India’s manufacturing sector activity contracted at a slightly faster pace in July as demand conditions remained subdued amid prolonged closures, following which firms reduced both staff numbers as well as purchasing activity, a monthly survey showed on Monday.
The headline seasonally adjusted IHS Markit India Manufacturing Purchasing Managers’ Index (PMI) stood at 46 in July, down from 47.2 in June.
This is the fourth straight month of contraction for the Indian manufacturing sector. In April, the index had slipped into contraction mode, after remaining in growth territory for 32 consecutive months. In PMI parlance, a print above 50 means expansion, while a score below that denotes contraction.
“Latest PMI data from Indian manufacturers shed more light on the state of economic conditions in one of the countries worst affected by the COVID-19 pandemic,” Eliot Kerr, economist at IHS Markit, said.
The survey showed a re-acceleration of declines in the key indices of output and new orders, undermining the trend towards stabilisation seen over the past two months, Mr. Kerr said.
“Anecdotal evidence indicated that firms were struggling to obtain work, with some of their clients remaining in lockdown, suggesting that we won’t see a pick-up in activity until infection rates are quelled and restrictions can be further removed,” he added.
Output contracted at a slightly faster pace than in June as demand conditions remained subdued with some businesses still closed amid lockdown extensions.
Export orders fall
Moreover, export orders also witnessed a decline.

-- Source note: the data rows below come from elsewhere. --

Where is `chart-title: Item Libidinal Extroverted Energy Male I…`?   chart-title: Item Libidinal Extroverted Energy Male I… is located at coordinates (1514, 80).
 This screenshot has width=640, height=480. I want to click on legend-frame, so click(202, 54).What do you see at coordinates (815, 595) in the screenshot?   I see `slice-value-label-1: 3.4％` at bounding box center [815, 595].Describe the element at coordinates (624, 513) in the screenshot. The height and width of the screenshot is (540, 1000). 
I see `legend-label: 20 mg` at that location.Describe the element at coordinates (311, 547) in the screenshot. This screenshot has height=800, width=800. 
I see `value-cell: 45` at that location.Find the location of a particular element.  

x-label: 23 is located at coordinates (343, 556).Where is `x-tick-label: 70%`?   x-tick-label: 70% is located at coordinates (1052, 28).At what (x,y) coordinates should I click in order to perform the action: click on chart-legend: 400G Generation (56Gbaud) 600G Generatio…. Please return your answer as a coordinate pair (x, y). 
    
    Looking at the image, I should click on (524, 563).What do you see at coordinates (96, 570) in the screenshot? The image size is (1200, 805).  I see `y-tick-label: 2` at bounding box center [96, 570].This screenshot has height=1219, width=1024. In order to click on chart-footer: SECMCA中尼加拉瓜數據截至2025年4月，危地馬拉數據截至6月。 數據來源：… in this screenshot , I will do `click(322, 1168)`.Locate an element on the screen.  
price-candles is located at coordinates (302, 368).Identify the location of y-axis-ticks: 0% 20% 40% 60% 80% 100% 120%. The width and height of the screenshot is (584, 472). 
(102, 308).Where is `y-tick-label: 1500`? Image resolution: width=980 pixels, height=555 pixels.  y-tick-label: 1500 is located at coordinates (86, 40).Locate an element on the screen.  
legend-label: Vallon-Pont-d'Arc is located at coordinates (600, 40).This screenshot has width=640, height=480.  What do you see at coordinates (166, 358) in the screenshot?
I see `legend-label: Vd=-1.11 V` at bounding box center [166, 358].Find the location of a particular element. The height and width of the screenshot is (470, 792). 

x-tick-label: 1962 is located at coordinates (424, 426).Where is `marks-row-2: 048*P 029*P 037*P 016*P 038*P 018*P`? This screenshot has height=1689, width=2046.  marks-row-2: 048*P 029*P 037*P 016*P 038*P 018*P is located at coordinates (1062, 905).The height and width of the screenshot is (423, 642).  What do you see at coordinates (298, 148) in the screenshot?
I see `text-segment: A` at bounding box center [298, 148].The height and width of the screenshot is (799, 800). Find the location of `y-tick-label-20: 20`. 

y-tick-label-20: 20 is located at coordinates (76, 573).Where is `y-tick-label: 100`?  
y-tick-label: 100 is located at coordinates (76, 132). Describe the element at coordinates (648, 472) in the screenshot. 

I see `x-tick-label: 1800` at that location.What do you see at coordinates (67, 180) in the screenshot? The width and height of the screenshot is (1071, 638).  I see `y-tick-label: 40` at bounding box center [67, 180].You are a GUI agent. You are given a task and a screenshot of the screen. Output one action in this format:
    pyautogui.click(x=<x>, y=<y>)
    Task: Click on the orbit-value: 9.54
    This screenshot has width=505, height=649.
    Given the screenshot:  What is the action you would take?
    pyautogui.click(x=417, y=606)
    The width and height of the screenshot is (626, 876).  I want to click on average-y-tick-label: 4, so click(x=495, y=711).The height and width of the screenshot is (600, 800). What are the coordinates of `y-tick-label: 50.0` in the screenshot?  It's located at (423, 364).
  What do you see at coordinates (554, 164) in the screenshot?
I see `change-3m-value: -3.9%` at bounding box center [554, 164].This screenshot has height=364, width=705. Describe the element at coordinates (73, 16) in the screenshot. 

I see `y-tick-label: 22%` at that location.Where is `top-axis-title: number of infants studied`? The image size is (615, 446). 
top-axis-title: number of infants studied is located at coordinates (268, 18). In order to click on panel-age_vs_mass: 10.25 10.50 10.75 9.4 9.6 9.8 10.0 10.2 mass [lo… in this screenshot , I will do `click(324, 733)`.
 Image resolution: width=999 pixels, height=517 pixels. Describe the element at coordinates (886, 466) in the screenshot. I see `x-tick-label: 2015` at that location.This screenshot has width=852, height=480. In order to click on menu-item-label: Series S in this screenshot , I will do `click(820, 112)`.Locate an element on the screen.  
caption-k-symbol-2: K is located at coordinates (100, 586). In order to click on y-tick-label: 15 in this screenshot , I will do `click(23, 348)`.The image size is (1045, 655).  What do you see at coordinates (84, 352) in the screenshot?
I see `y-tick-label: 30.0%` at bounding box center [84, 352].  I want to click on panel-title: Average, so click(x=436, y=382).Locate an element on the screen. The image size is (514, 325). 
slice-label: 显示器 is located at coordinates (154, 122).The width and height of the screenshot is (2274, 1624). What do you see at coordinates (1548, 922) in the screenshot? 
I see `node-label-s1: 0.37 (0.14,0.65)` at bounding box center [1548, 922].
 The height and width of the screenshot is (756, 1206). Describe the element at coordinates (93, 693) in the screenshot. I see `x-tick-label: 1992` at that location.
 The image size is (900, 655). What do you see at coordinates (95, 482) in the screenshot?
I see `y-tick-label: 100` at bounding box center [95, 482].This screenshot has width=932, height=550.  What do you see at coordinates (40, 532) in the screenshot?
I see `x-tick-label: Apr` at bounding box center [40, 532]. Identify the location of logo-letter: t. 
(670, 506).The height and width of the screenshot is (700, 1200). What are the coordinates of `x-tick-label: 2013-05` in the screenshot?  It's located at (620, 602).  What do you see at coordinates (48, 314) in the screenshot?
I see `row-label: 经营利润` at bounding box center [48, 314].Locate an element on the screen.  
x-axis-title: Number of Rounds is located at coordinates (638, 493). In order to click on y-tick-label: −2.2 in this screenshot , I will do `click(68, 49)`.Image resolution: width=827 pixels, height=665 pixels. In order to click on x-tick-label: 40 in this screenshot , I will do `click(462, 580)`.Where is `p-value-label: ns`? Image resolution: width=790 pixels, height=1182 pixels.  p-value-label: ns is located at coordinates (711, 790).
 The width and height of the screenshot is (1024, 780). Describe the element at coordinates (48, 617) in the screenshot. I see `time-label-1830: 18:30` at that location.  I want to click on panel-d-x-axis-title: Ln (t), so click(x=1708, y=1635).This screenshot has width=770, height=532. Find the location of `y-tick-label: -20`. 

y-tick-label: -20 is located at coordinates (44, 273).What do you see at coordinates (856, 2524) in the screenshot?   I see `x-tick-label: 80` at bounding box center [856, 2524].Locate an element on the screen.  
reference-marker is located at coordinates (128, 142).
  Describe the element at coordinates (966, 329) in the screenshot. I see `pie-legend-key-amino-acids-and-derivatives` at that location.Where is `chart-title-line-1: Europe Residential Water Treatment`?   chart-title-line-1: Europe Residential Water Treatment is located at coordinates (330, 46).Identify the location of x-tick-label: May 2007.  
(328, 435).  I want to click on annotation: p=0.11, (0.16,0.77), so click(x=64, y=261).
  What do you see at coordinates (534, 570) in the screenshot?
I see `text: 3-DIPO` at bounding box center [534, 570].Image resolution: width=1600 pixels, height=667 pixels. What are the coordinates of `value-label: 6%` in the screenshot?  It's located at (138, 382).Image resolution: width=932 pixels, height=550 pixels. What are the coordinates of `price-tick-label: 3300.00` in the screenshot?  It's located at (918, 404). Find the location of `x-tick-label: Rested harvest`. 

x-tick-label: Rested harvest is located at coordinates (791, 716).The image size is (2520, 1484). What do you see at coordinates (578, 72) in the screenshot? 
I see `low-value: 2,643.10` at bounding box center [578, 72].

Deteriorating demand conditions led manufacturers to continue cutting staff numbers during July.
On the cost front, manufacturers reported another decrease in input prices, IHS Markit said, adding that subdued demand for most goods more than offset the inflationary effects of shortages in some raw materials.
However, despite the ongoing negative impact of COVID-19, sentiment towards future activity improved for the second month running.